Assignment =
Beginning with the line that contains "You are a GUI", retype the entries below exactly, ending with the line that contains "Task: Click the play". Leave out any pictures.

*** Material provided

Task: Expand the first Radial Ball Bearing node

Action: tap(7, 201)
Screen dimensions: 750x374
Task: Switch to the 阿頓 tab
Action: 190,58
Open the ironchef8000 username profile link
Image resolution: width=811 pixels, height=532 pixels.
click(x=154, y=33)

******
*** Material provided

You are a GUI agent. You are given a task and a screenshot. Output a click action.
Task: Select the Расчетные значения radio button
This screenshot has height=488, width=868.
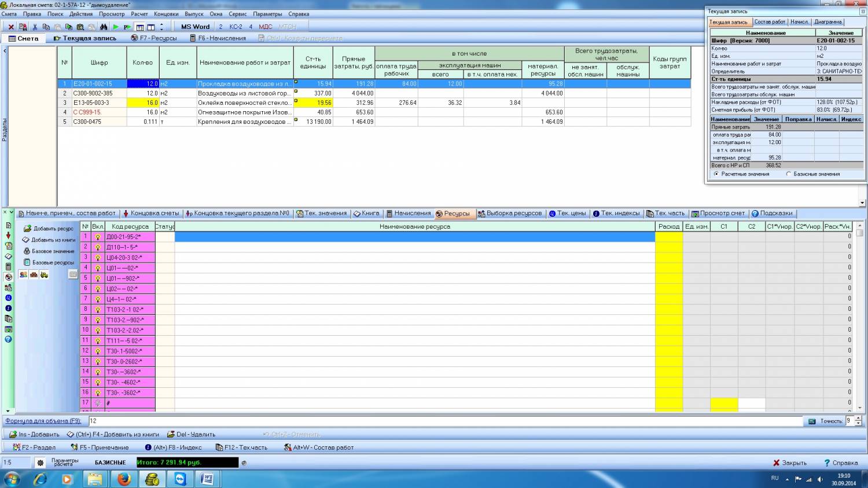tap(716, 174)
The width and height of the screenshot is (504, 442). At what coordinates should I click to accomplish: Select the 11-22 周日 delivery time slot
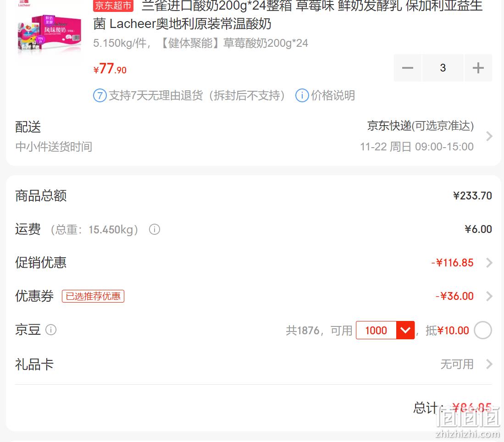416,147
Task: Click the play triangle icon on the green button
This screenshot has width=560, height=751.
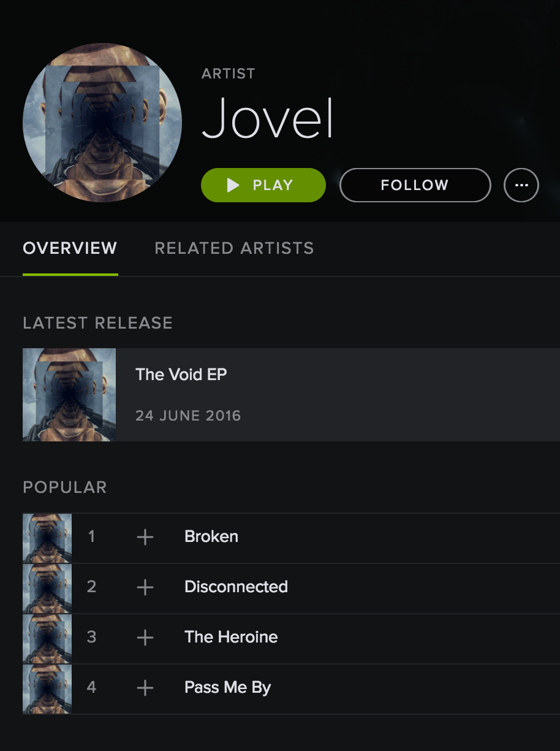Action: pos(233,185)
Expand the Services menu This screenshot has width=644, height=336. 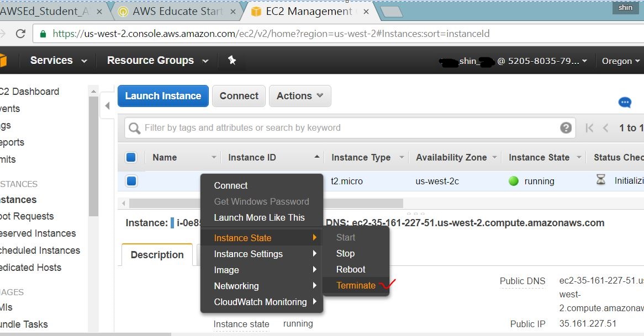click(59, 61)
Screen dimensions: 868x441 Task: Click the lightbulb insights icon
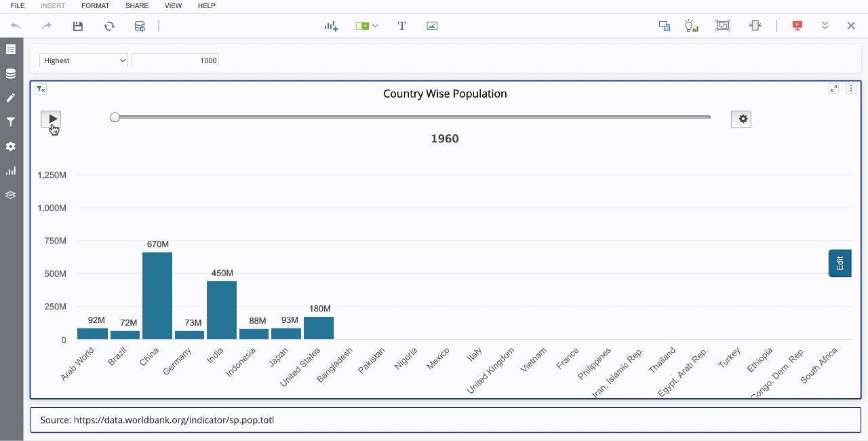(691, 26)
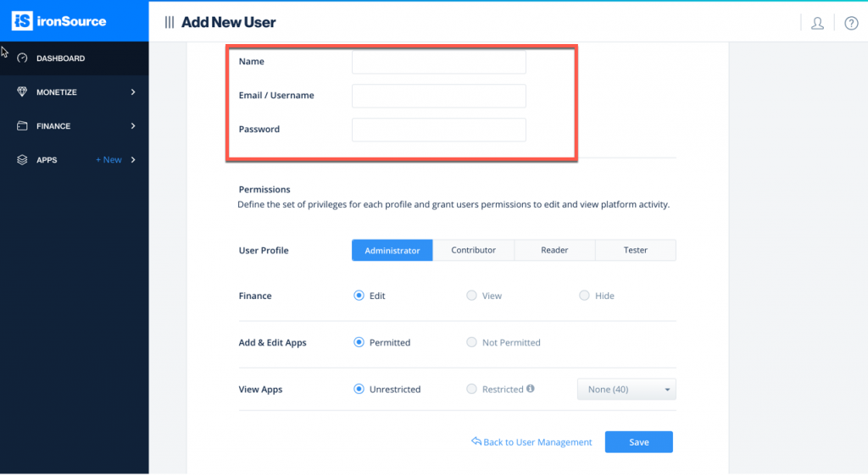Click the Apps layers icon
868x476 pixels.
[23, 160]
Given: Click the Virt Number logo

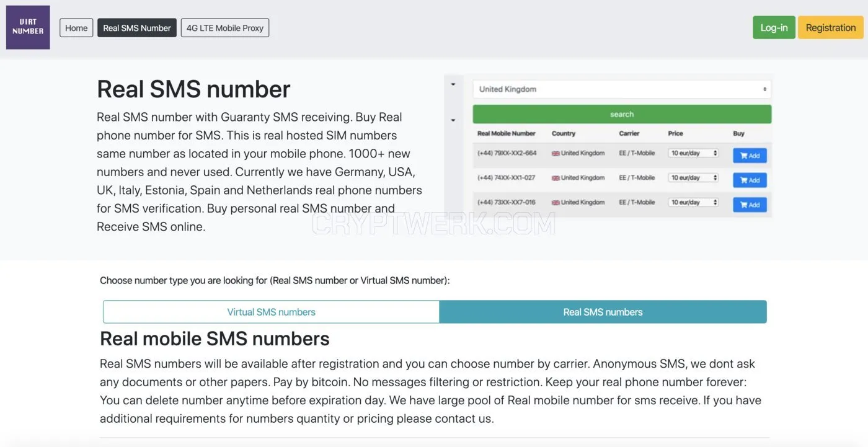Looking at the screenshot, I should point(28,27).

******
*** Material provided

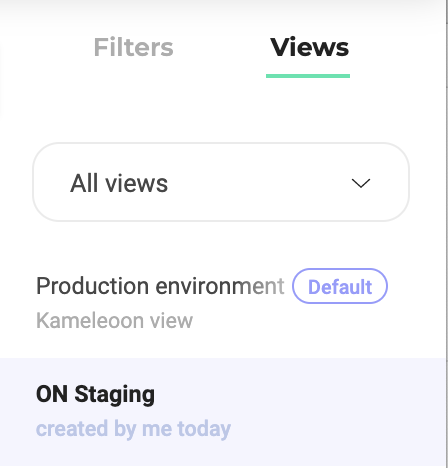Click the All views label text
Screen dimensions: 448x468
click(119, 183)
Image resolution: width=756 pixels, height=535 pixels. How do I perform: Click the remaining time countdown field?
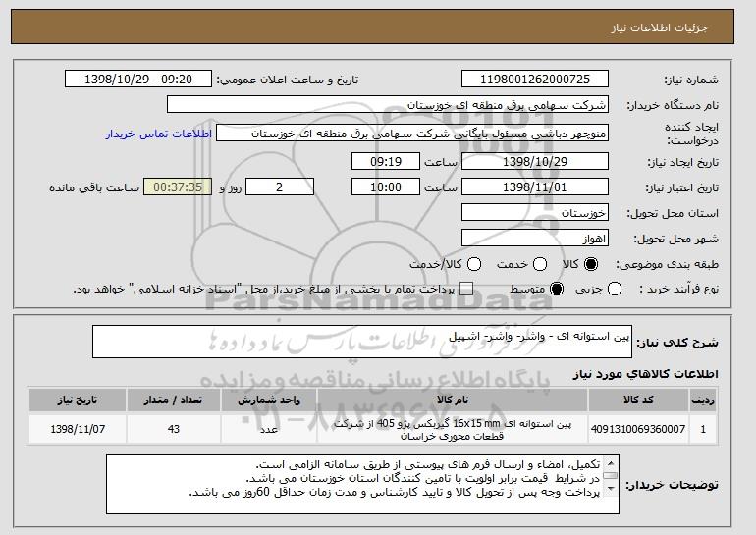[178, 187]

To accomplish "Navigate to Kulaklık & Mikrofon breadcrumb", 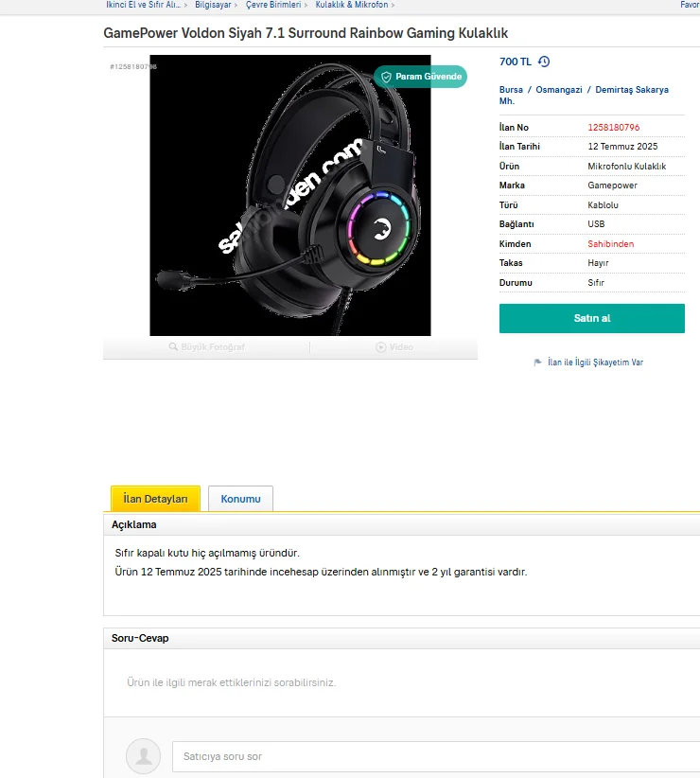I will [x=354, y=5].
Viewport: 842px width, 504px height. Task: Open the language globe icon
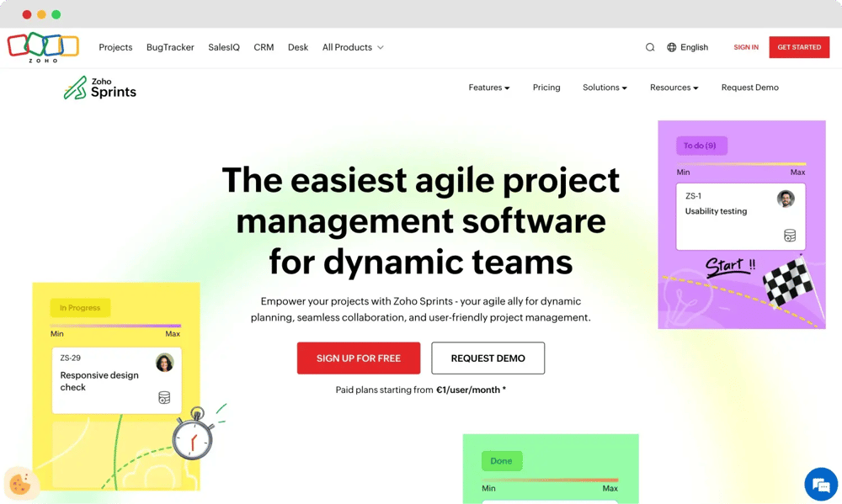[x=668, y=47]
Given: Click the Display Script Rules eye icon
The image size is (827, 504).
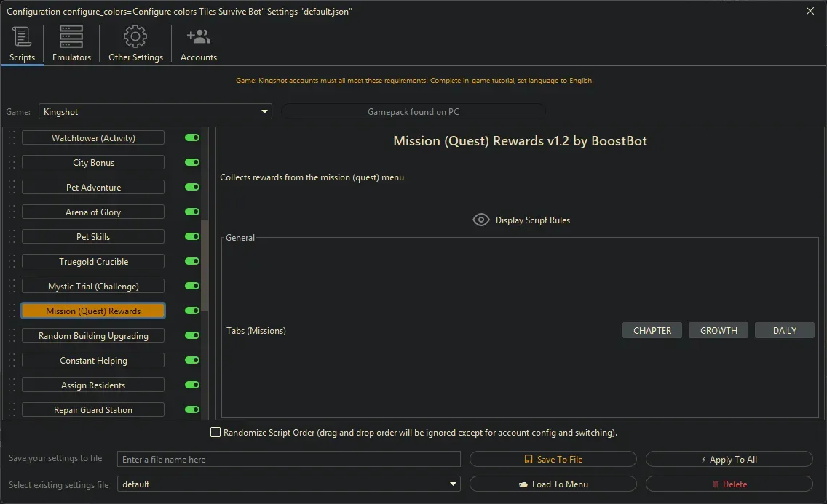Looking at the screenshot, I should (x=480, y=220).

******

Completed task =
You are a GUI agent. You are given a task and a screenshot. Output a click action.
Task: Select the Расчетные значения radio button
This screenshot has height=488, width=868.
tap(716, 174)
The width and height of the screenshot is (504, 442). At what coordinates should I click to accomplish: Select the 11-22 周日 delivery time slot
416,147
Task: Click the play triangle icon on the green button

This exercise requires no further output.